For this exercise, reproduce each entry below exactly, excluding pictures.

## Data provided

____

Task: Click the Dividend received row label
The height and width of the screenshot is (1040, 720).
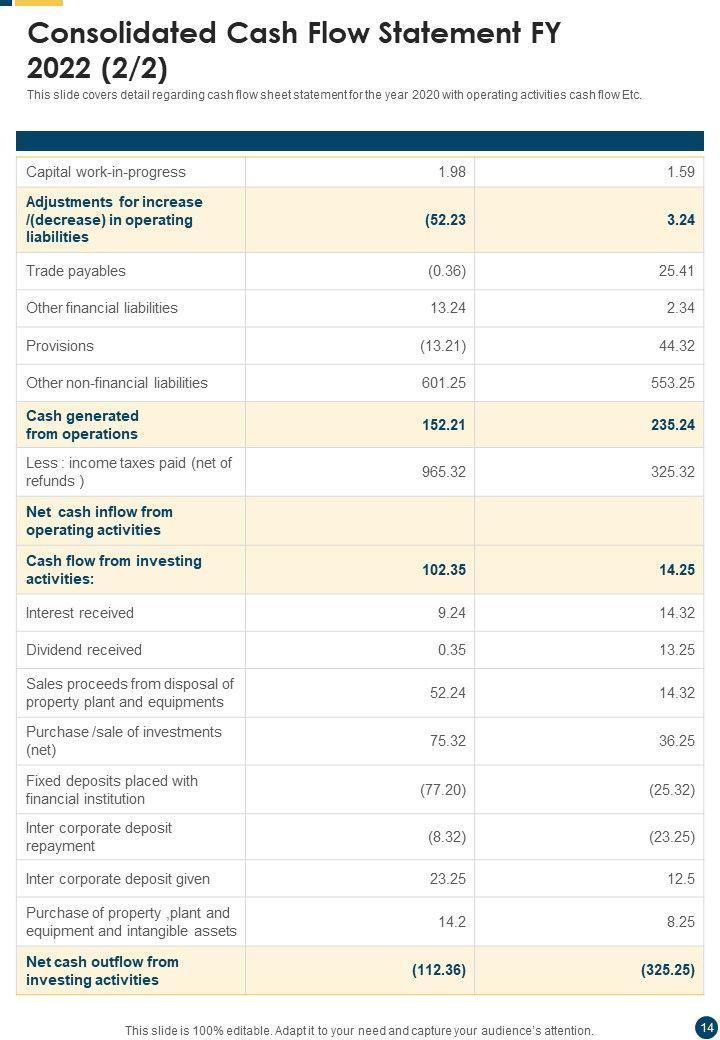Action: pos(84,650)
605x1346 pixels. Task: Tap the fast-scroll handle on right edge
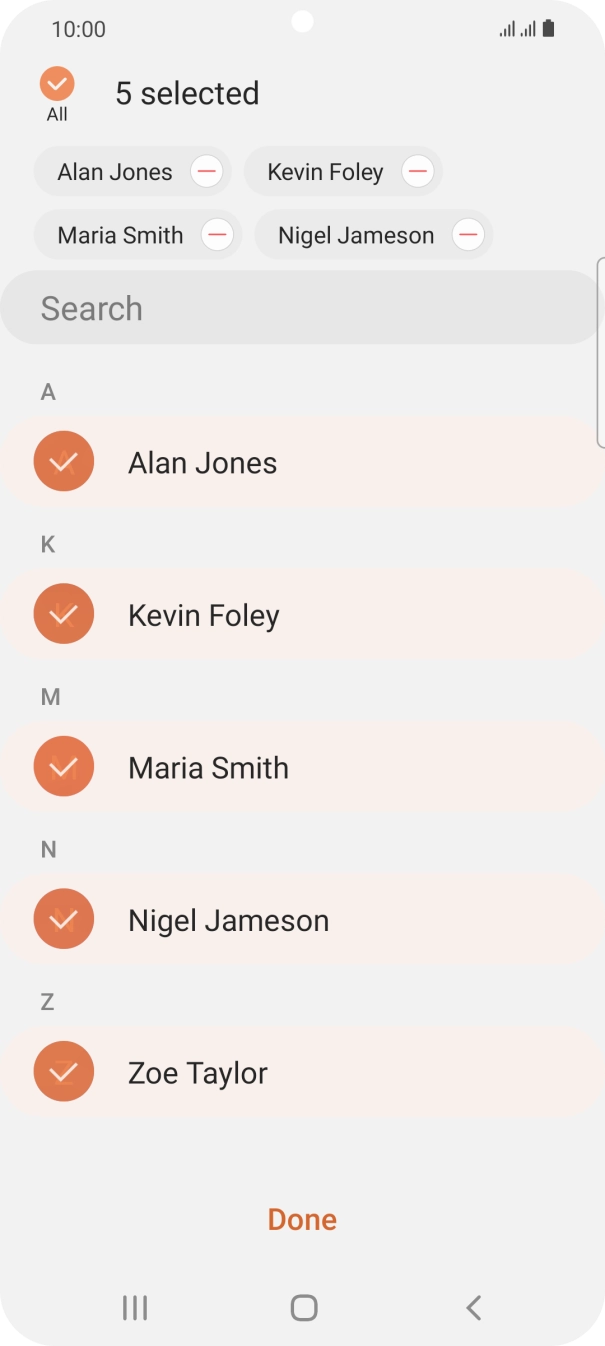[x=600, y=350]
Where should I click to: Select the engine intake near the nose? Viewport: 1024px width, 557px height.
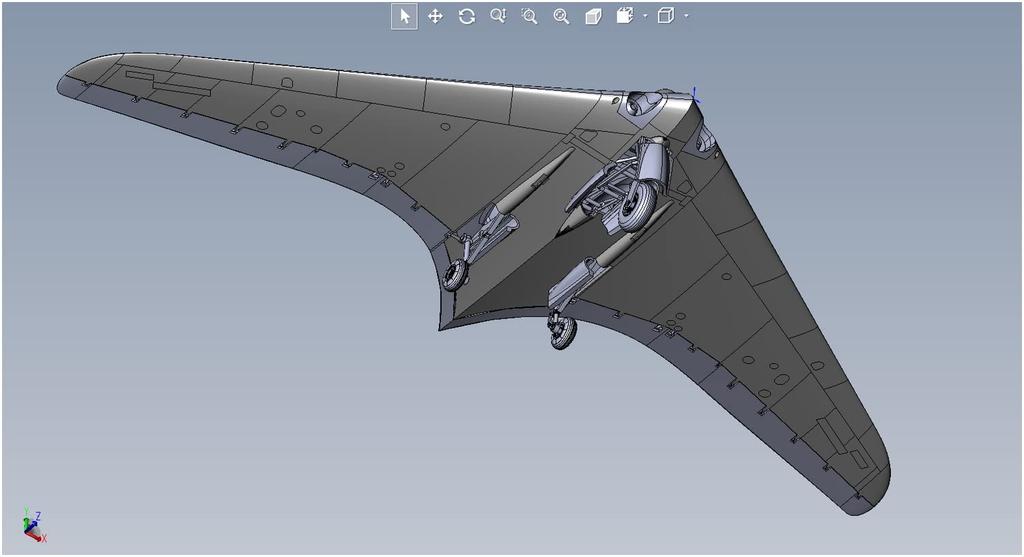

____

## Exercise response
Task: Click the Dividend received row label
The height and width of the screenshot is (1040, 720).
Action: pos(84,650)
605x1346 pixels. Task: Tap the fast-scroll handle on right edge
[x=600, y=350]
Where should I click to: Select the engine intake near the nose? Viewport: 1024px width, 557px height.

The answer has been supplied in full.